Furcht und eine unendliche Sehnsucht nach seinem früheren Leben ergriffen Besitz von ihm. Ein stummer Schrei stieg in seiner Kehle auf, ein Flehen nach der Sicherheit und Gewißheit, die er vor seinem Traum empfunden hatte. Oh natürlich, er hatte ständig Hunger gelitten, aber seine Seele hatte aus einem Stück bestanden. Seelische Qual war ihm fremd gewesen. Inzwischen hatte er das Gefühl, aus lauter Bruchstücken zu bestehen wie eine tausendfach zersplitterte Speerspitze.

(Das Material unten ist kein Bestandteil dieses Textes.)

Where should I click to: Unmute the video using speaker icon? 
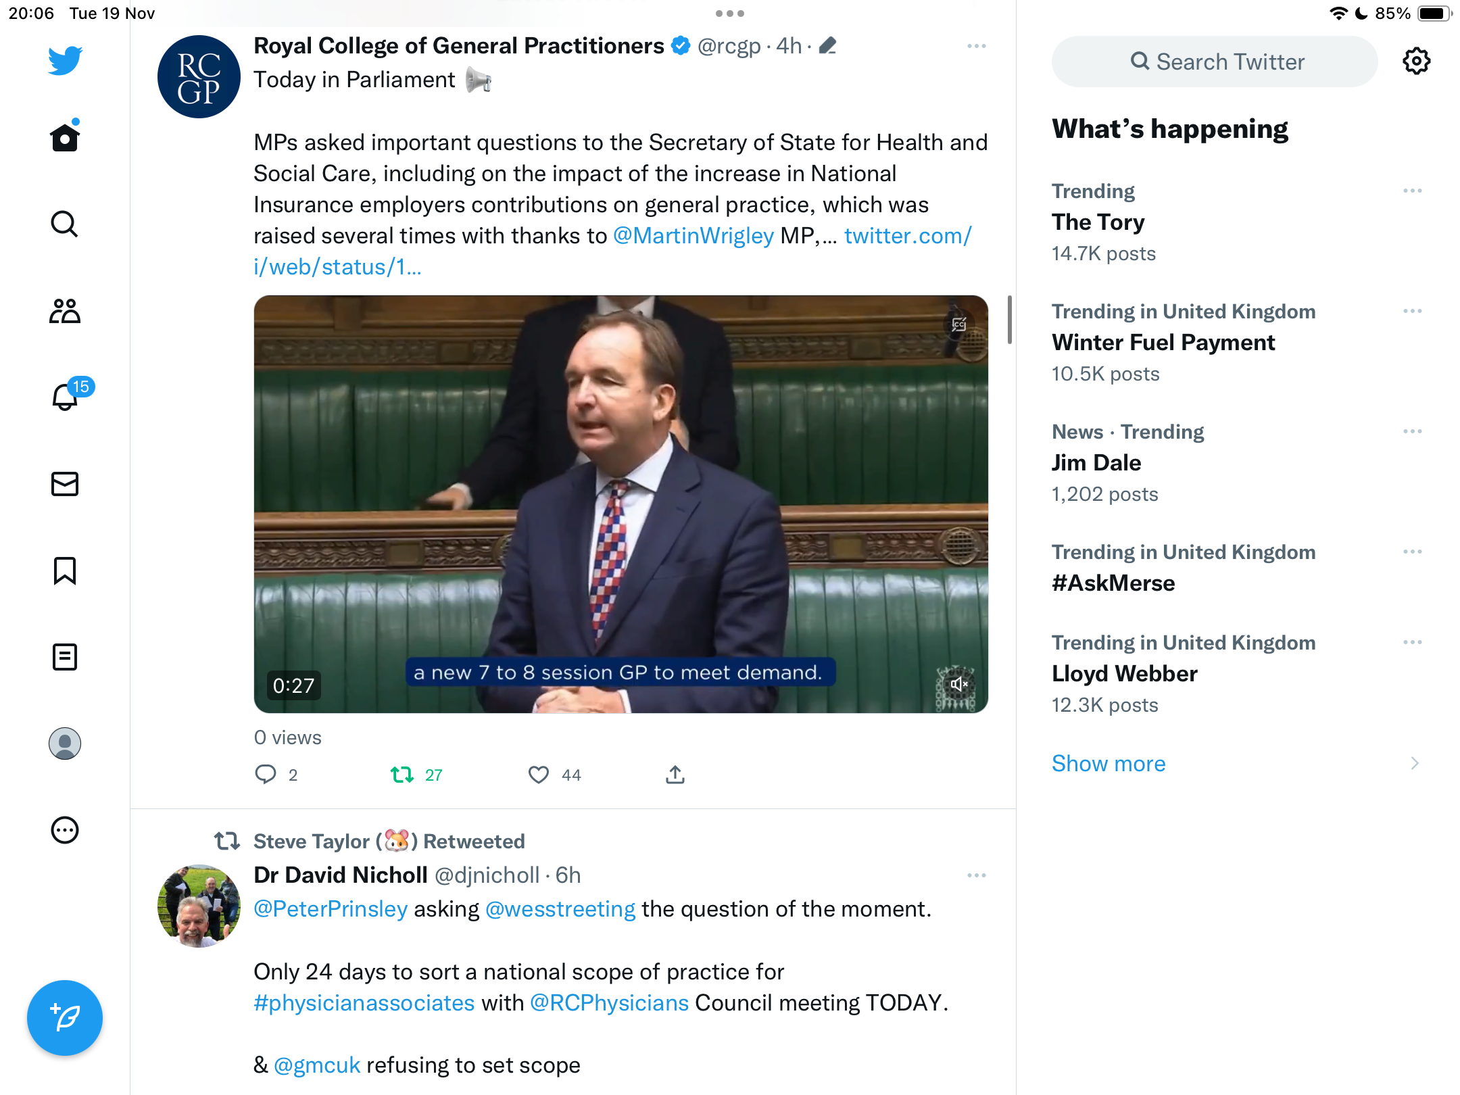(x=958, y=684)
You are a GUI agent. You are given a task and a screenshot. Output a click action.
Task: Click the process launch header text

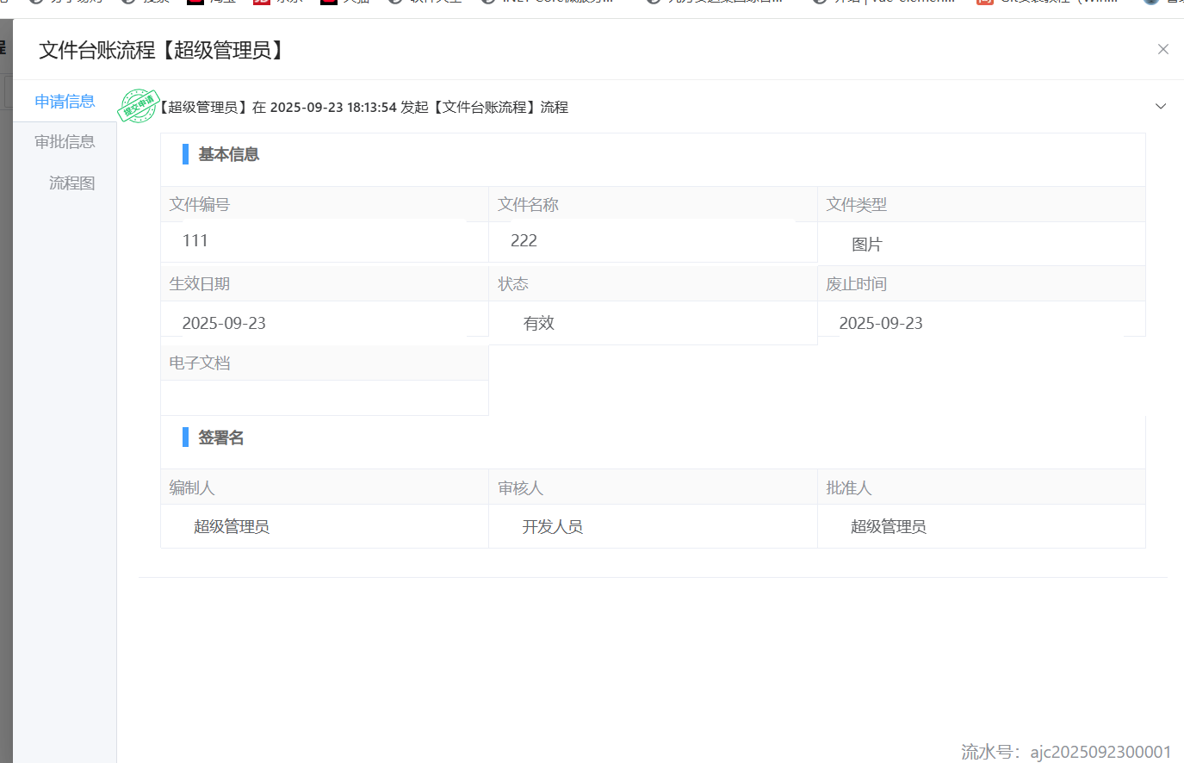click(364, 107)
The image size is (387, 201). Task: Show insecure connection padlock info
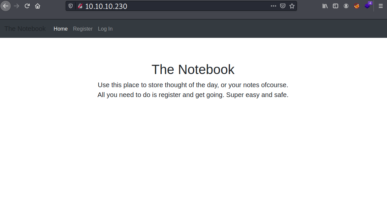pos(80,6)

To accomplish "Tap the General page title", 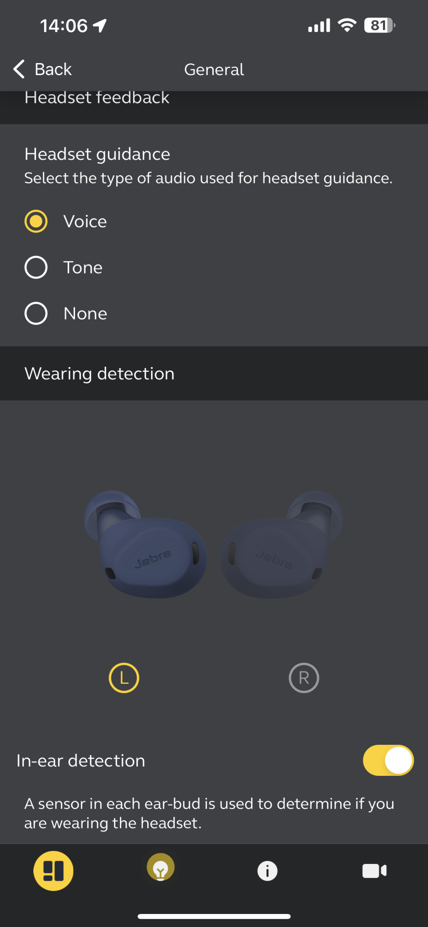I will (x=214, y=70).
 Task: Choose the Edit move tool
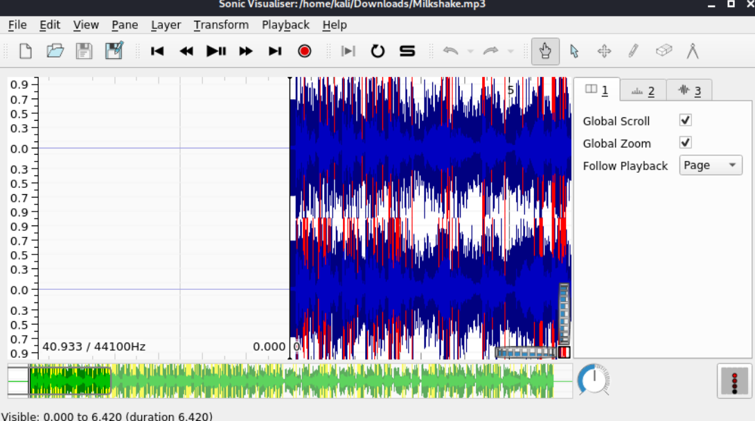tap(604, 51)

»Ich gehöre einfach nicht mehr zu meinem Volk. Ich bin seiner unwürdig!«
»Warum?«
»Ich passe nicht mehr dazu.«
»Niemand gehört voll und ganz dazu. Jeder ist auf seine Art ein Außenseiter. Das ist ein Teil des Fluches, der auf menschlichen Wesen lastet.«
»Ich gehörte zu ihnen bis der Wolf mich rief.«
»Und warum, glaubst du, hat sich dadurch etwas geändert?«
Unruhig scharrte er mit den Füßen. »Ich bin ein anderer geworden.«
»Ja, natürlich.«
Er spürte einen Kloß im Hals und konnte kaum sprechen. Aufgeregt bemühte er sich, sein wahres Selbst wiederzufinden, doch es blieb verborgen im Unterbewußten. »Warum ich?«
»Weil du die Seele der Welt berührt hast. Du sahst die Monsterkinder kämpfen, hörtest, das donnernde Schweigen ihrer klirrenden Waffen und sahst das Spiegelbild der leuchtendhellen Dunkelheit deiner eigenen Seele in ihren Augen.«
»Worte«, brummte er, aber die Wahrheit hämmerte warnenden Trommeln gleich in seinem Innern.
»Nichts als Worte.«
»Ja, du hast dich verändert. Der im Licht läuft starb, als der Wolf ihn rief.«
Reglos starrte er über die im Sonnenlicht schimmernden Felsen hinaus auf das wilde Land. Er holte tief Luft und hielt lange den Atem an. Ich bin halb tot, sie hat recht. Warum kann ich nicht so leben, wie ich will? Wo ist Tanzende Füchsin ? Was ist mit mir geschehen? Alles, was ich will, ist die Frau, die ich liebe, ein sicheres Lager und zusehen, wie meine Kinder aufwachsen. Ist das so schlimm f Ist das zuviel verlangt?
Reiher hinkte um ihn herum und baute sich vor ihm auf. Um ihn wieder auf sich aufmerksam zu machen, griff sie nach einer seiner langen, im Wind flatternden Haarsträhnen und zog kräftig daran. »Merkst du nicht, was du tust?«
»Nein.«
»Du suchst verzweifelt nach den Lebensfäden, die den toten Der im Licht läuft wieder zusammenfügen könnten. Du solltest ihn vergessen.«
»Ich kann ihn nicht vergessen!« rief er zornig. »Er ist ich! Sonst bin ich nichts. Ich bin …«
»Pah! Führ dich nicht auf wie ein Narr. Wäre er deine ganze Persönlichkeit, hättest du nie den Wolf rufen hören.«
Er hatte das Gefühl, jeden Augenblick zu explodieren. »Ich weiß nicht, wovon du redest.«
»So? Das weißt du nicht?« Ihr rauhe alte Stimme klang nicht mehr freundlich und tröstend. »Ich weiß genau, wie du dich fühlst. Zerrissen zwischen dieser Welt und der Welt des Träumers. Auch ich stand einmal zwischen zwei Welten. Zum Glück hatte ich Gebrochener Zweig. Sie nahm mir die Entscheidung ab. Jahre vergingen, bis ich gelernt hatte, die Türen meiner Seele zu öffnen.